● **WORK INSTRUCTIONS**
Quote the lines below exactly, from the one that holds "1024x582 pixels." through the final line of the records, and only those.

Stored records
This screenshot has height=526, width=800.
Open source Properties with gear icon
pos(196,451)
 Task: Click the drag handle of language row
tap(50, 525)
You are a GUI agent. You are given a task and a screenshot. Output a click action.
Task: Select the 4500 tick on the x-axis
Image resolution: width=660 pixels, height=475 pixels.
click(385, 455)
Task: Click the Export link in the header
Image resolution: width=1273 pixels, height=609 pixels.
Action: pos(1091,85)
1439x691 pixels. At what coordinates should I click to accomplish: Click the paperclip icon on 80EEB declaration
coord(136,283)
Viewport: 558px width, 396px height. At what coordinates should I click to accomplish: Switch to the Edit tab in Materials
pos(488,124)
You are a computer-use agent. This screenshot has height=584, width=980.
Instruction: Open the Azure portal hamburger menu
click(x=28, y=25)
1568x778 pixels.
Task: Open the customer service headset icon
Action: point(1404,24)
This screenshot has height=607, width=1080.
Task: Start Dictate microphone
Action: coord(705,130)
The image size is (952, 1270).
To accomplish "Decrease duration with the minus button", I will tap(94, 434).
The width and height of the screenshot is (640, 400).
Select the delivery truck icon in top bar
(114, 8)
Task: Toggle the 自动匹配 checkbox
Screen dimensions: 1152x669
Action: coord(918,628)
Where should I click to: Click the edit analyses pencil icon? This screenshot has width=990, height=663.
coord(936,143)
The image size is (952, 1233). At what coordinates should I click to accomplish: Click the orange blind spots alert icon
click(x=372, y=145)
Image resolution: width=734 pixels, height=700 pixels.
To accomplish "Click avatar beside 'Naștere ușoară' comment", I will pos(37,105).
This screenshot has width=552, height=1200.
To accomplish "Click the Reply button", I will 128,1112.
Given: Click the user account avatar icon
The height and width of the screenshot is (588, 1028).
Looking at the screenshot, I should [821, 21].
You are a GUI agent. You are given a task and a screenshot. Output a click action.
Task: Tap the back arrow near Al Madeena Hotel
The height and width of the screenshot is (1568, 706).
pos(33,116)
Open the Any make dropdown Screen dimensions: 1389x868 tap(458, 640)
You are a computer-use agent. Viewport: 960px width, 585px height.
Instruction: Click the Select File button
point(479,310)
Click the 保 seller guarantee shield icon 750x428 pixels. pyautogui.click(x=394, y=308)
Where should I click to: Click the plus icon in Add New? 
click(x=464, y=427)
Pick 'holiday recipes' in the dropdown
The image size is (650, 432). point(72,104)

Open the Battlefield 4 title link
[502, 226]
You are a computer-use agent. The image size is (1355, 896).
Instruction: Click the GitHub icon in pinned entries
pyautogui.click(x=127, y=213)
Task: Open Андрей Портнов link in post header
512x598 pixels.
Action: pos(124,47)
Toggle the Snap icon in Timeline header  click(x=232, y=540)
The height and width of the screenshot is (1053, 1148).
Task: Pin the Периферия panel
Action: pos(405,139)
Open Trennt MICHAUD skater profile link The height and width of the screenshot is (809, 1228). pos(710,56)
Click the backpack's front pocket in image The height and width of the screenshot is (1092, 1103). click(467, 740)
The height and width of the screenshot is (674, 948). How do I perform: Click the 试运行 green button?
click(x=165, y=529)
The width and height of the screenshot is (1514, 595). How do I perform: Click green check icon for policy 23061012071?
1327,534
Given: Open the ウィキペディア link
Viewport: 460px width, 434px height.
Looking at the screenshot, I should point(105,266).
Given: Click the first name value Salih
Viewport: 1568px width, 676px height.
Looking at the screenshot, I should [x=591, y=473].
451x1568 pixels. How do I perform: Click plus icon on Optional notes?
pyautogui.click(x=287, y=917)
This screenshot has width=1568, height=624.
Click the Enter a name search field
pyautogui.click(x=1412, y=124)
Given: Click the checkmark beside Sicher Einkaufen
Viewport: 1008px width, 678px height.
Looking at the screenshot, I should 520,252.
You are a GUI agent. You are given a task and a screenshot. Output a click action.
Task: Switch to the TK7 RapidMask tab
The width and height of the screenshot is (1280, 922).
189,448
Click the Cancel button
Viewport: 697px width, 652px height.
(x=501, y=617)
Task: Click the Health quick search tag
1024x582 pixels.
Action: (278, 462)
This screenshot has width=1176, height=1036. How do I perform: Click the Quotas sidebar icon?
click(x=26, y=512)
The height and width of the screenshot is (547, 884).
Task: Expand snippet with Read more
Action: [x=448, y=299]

● **EXERCISE ANSWER**
1024x582 pixels.
Action: (278, 462)
This screenshot has width=1176, height=1036. How do I perform: Click the Quotas sidebar icon?
click(x=26, y=512)
The height and width of the screenshot is (547, 884).
Task: Expand snippet with Read more
Action: [x=448, y=299]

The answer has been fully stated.